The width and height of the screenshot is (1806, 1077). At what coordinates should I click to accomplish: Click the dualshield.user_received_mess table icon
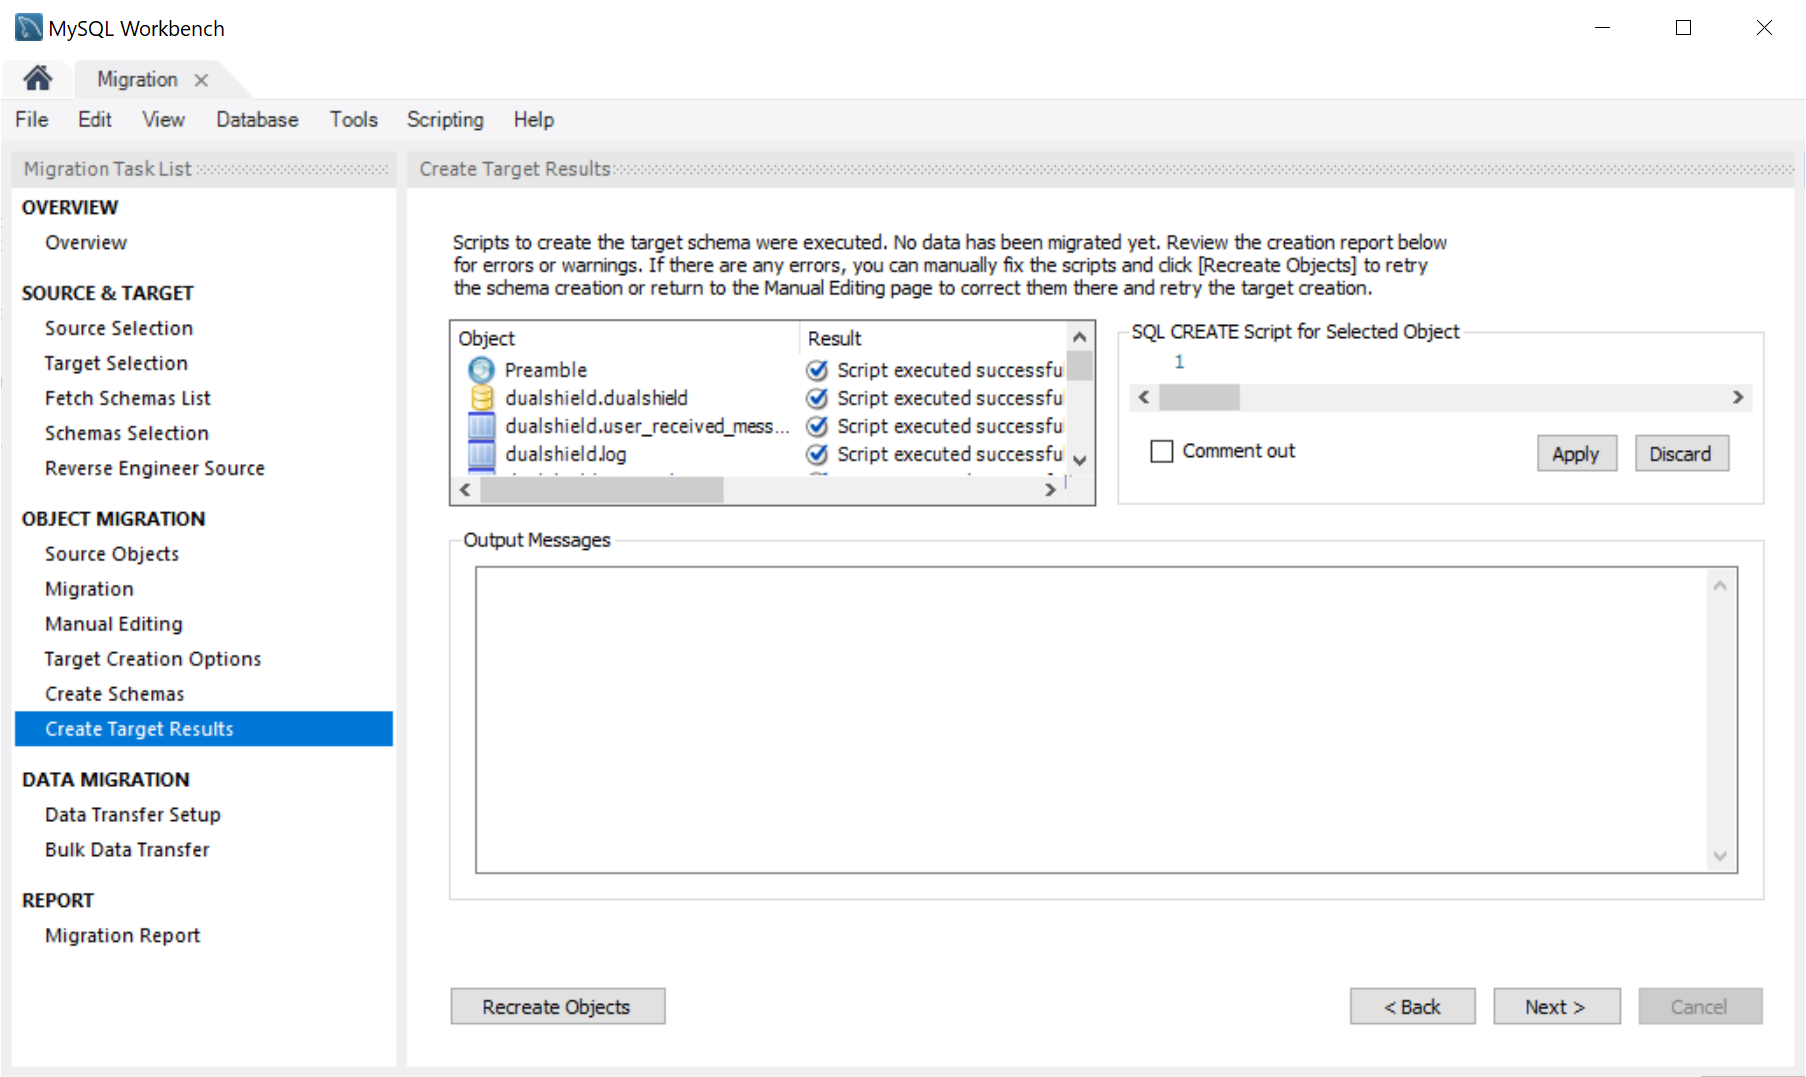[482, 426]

○ ○ ○ ○

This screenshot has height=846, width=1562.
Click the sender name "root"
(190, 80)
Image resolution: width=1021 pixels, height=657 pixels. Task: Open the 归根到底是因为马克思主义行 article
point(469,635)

○ ○ ○ ○

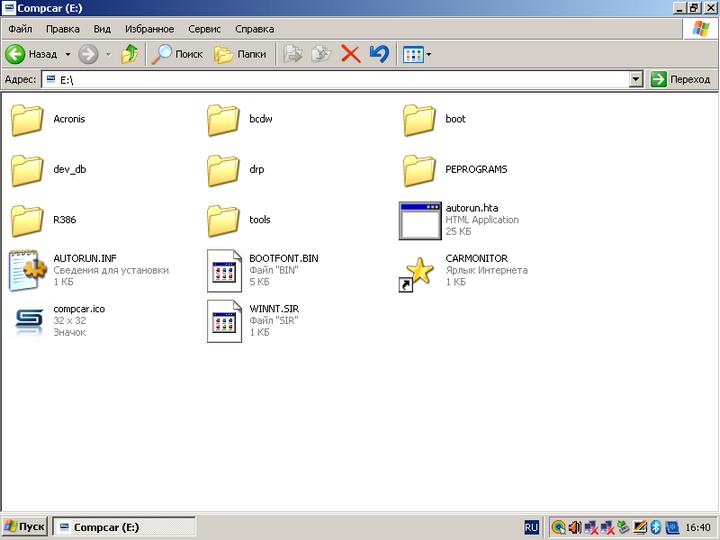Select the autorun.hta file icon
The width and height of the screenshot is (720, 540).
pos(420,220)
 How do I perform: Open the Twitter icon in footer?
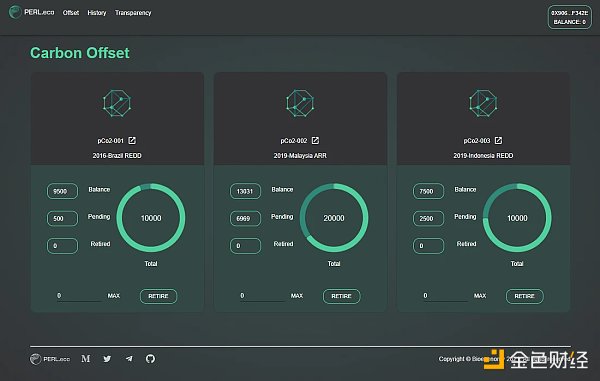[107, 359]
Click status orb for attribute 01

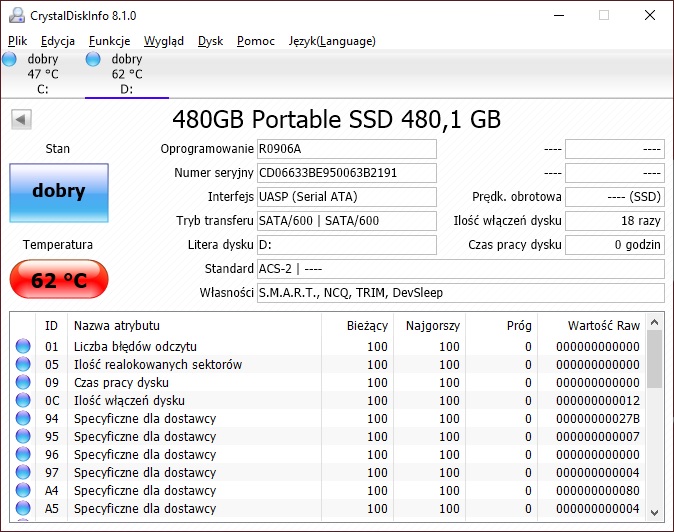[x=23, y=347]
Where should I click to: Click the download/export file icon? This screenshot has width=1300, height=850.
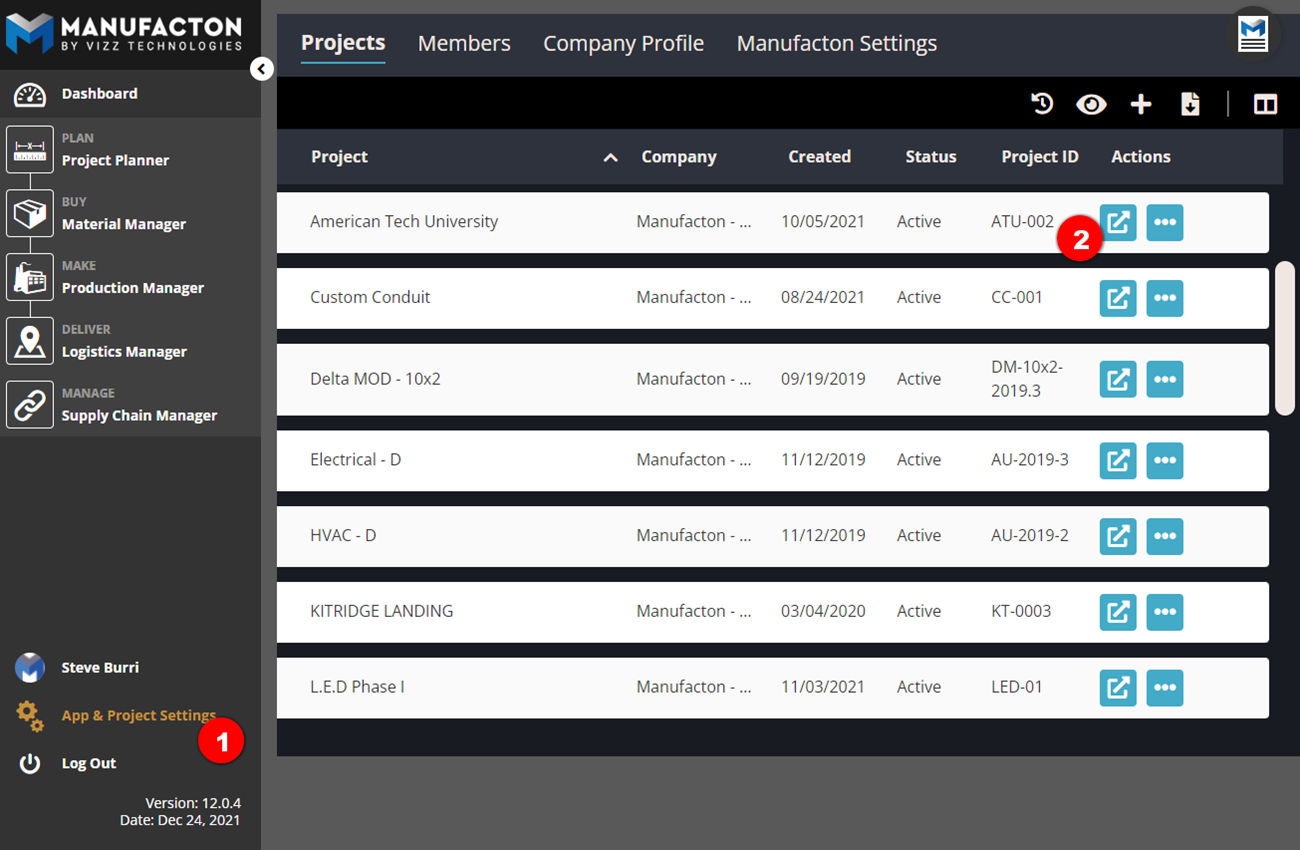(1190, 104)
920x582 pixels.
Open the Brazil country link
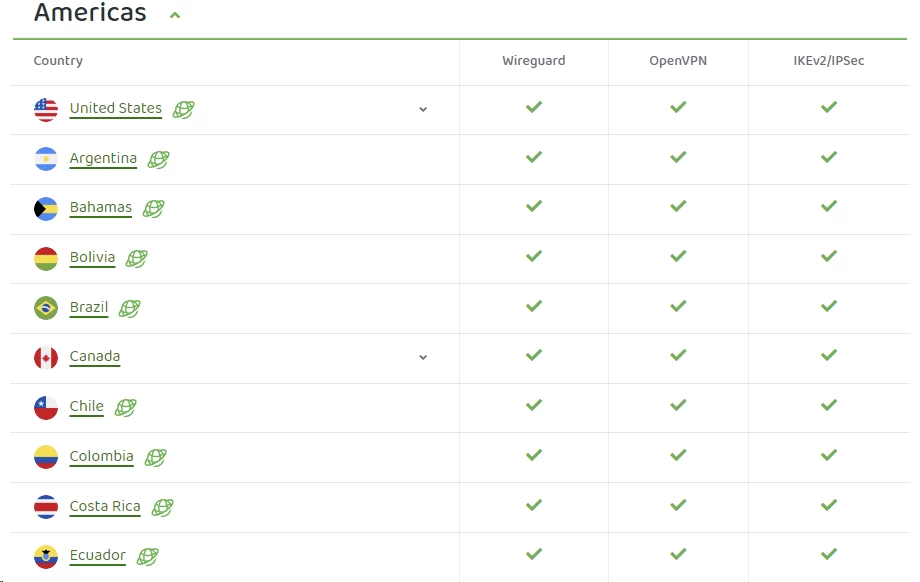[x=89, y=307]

○ ○ ○ ○

**What you should do**. Rewrite the lines starting at the one containing "This screenshot has height=846, width=1562." and ending at the one containing "point(469,635)" as a JSON list of strings, one string per line, omitting blank lines.

**In response**.
[
  "This screenshot has height=846, width=1562.",
  "Click the sender name \"root\"",
  "(190, 80)",
  "Image resolution: width=1021 pixels, height=657 pixels. Task: Open the 归根到底是因为马克思主义行 article",
  "point(469,635)"
]